Jedesmal wenn er auf einer Umdrehung in Richtung dieses Tanks blickte, glaubte er, aus diesem gedämpfte Seufzer, Röcheln und Stöhnen zu hören. Was er zuerst für eine Täuschung hielt, wurde bald zur Gewißheit. Denn das Stöhnen wurde lauter, zu einem mitleiderregenden Wehklagen.
Was war das für ein Folterinstrument? Plötzlich ein langanhaltender Schrei. Der Schrei erstarb in Gewimmer, wiederholte sich aber gleich darauf. Und dann wollte das Schreien kein Ende nehmen.
Sollte er, Gedeon, als nächster in diesen Tank gesteckt werden?
Aber was hatte er verbrochen? Er war der Sieger dieses Wettkampfes. Er hätte zum neuen Maschtar gekürt werden müssen. Oder war dies ein Teil der Initiierungszeremonie?
Der letzte Schrei verhallte. Dampf stieg aus Ventilen des Foltertanks. Das Schott tat sich langsam auf und entließ zischend eine Nebelwolke. Nachdem sich der Nebel verflüchtigt hatte, sah Gedeon mühsam eine nackte Gestalt aus der Öffnung klettern. Sie wirkte erschöpft und schien sich mit letzter Kraft ins Freie zu schleppen.

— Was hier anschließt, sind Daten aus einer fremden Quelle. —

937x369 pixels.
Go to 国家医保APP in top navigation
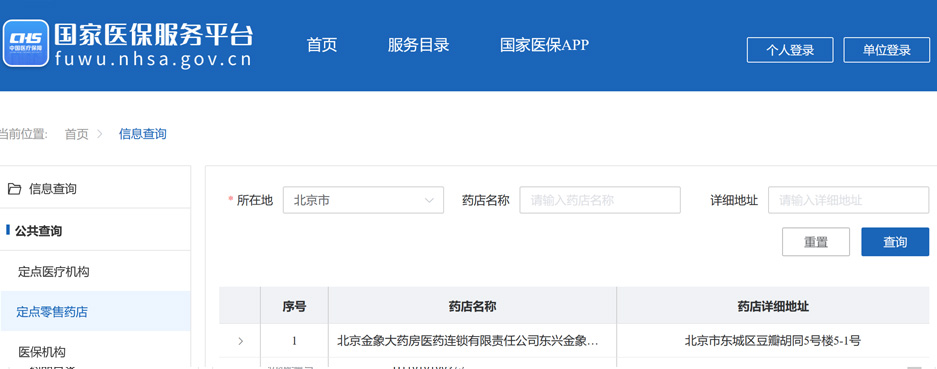pos(544,45)
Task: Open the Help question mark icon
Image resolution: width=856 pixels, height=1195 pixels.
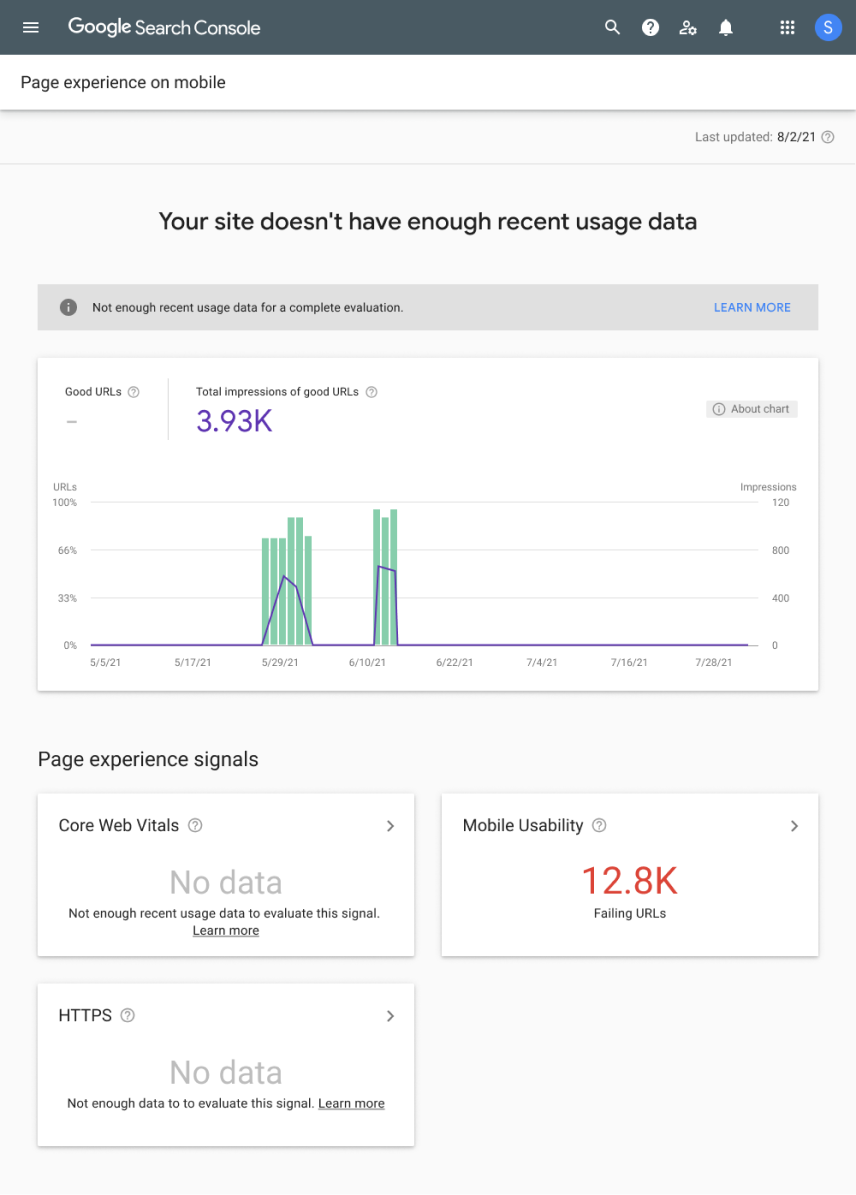Action: pyautogui.click(x=650, y=27)
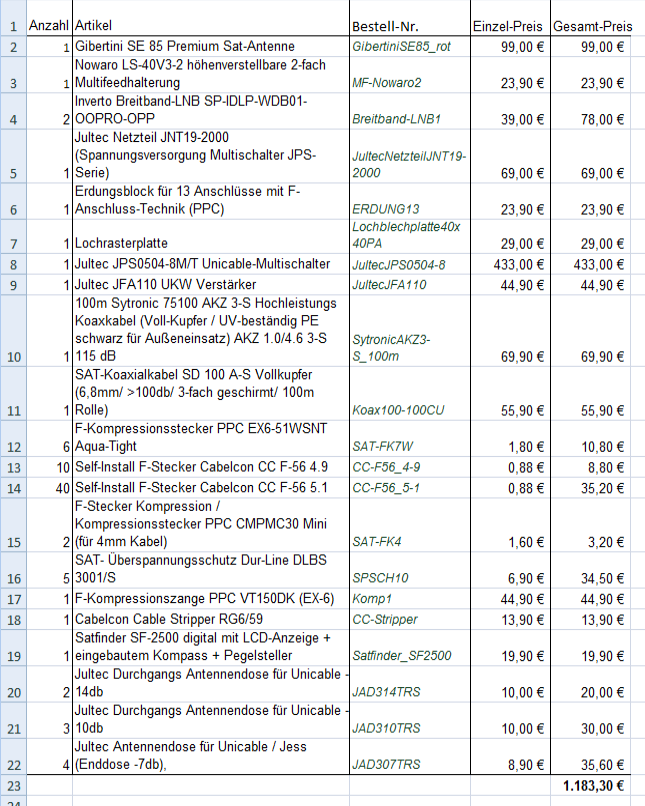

Als der Gequälte das Gesicht hob und in Gedeons Richtung blickte, erkannte dieser Gessis.
Aber Gessis war ein anderer geworden. Er hatte nun rund um die Augen die gelben Male eines Maschtars. Gessis betrachtete ihn voller Verachtung.
Da begriff Gedeon. Dies war jene legendenumwobene Maschine, in der Maschtaren geprägt wurden. Die Existenz dieser „Presse" war allgemein bekannt, aber noch keiner hatte sie zu sehen bekommen.
Gedeon genoß diesen Vorzug, als vermutlich erster Außenstehender.
Gessis war der neue Maschtar. Bei der nächsten Umdrehung sah Gedeon die nackte Gestalt durch eine Tür verschwinden. Gessis würde nun wohl die Ausrüstungskammer aufsuchen, um sich dort in eine neue graue Kombination zu kleiden und den Maschthom sowie das schwarze Emblem in Empfang zu nehmen.
Aber warum Gessis und nicht er? Gessis war ihm in allen Disziplinen unterlegen, und er wäre längst ein toter Mann, hätte Jorror Gedeon nicht durch falsche Hoffnungen daran gehindert, ihn sofort zu erschießen.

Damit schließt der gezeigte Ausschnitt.